**Text block:**
--------------------

Discussion in 'Sports and News' started by rpmmutant, Nov 26, 2010.

  1. rpmmutant

    rpmmutant Member

    I cover a tiny race track in Irwindale on a regular basis. Standard Saturday night late model stock car stuff. On occasion, the track hosts a USAC event or a Formula Drift race. Tonight was the Turkey Night Grand Prix, a USAC tradition for 70 years in Southern California. Decent crowd for a cold Thanksgiving night, but Turkey Night has always drawn well.
    The Formula Drift races at by far the most popular events at the track, pretty much double the attendance of NASCAR races or USAC races.
    I was asked about the attendance and how to attract the type of crowd to NASCAR and USAC races that Formula Drift attracts.
    I think, NASCAR in particular, has the same problem as baseball, albeit on a much smaller scale. How does a sport attract a younger audience. I love hearing stories and talking about how Jeff Gordon, Tony Stewart and Kasey Kahne got their starts in USAC. I am not sure 10 year old kids have that same interest.
    It was an interesting question. How does NASCAR and baseball start appealing to kids again?
  2. Turtle Wexler

    Turtle Wexler Member

    I am not an auto racing fan, so I can't answer with any sort of educated guess, but I do have an anecdote:

    My friend hailed from an upper-middle-class family and married a doctor. The whole country-club-and-private-school set. Their son was a preschooler right about the time the Disney movie "Cars" came out. He fell in love. By age 4 he could rattle off names and numbers of all the NASCAR drivers. Every toy he played with was a car. By age 5 he was talking about when he was going to race.

--------------------

**Stored rows:**
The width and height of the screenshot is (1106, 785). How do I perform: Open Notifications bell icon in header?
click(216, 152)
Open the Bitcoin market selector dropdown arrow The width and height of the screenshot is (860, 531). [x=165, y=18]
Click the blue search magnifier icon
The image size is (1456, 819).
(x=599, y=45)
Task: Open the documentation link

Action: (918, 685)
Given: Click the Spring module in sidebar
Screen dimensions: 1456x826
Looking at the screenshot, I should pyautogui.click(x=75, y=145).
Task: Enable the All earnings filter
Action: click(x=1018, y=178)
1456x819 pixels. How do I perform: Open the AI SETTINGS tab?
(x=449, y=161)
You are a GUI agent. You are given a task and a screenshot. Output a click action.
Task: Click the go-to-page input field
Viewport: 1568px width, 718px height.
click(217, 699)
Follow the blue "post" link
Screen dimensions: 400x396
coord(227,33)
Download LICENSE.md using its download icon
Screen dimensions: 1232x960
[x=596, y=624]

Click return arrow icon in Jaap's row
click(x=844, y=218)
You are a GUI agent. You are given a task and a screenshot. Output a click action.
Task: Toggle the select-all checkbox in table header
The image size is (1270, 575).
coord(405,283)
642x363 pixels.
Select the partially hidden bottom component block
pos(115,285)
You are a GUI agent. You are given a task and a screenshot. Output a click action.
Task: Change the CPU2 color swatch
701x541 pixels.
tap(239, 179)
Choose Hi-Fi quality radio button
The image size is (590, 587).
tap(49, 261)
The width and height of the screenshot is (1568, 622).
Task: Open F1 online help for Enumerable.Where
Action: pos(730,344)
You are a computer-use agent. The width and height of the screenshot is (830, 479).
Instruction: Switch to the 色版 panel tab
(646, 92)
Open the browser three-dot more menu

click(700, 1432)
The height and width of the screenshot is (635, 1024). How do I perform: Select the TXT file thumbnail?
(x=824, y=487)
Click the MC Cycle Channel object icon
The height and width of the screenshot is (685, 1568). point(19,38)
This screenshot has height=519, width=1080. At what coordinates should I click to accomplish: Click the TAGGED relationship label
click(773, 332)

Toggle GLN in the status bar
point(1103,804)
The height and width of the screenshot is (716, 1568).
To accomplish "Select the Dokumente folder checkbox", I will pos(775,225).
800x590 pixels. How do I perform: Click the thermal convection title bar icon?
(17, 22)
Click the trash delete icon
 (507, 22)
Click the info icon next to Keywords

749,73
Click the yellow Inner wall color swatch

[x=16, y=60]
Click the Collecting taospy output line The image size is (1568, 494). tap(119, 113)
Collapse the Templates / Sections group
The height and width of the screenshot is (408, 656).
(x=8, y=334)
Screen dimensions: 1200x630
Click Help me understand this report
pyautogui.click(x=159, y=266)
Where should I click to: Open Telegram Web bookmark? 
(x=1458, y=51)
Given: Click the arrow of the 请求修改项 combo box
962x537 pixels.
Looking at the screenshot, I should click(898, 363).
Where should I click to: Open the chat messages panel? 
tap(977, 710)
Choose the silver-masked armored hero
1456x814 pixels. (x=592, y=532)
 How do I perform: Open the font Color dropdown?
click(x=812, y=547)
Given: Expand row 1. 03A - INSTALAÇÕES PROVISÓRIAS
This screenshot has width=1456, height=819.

--------------------

**Requirement A:** Retype the part of the forum thread starting with "Turtle Wexler Member" and going on through "going to race.".
**Requirement B:** According to the forum thread, how long has the Turkey Night Grand Prix been a USAC tradition in Southern California?
**Requirement C:** In the forum thread, why does Turtle Wexler say an educated guess about attracting racing crowds isn't possible?
The lines are separate from the forum thread.

**Full output A:**
Turtle Wexler Member

    I am not an auto racing fan, so I can't answer with any sort of educated guess, but I do have an anecdote:

    My friend hailed from an upper-middle-class family and married a doctor. The whole country-club-and-private-school set. Their son was a preschooler right about the time the Disney movie "Cars" came out. He fell in love. By age 4 he could rattle off names and numbers of all the NASCAR drivers. Every toy he played with was a car. By age 5 he was talking about when he was going to race.

**Full output B:** 70 years.

**Full output C:** Turtle Wexler is not an auto racing fan, so Turtle Wexler can't give an educated guess and offers an anecdote instead.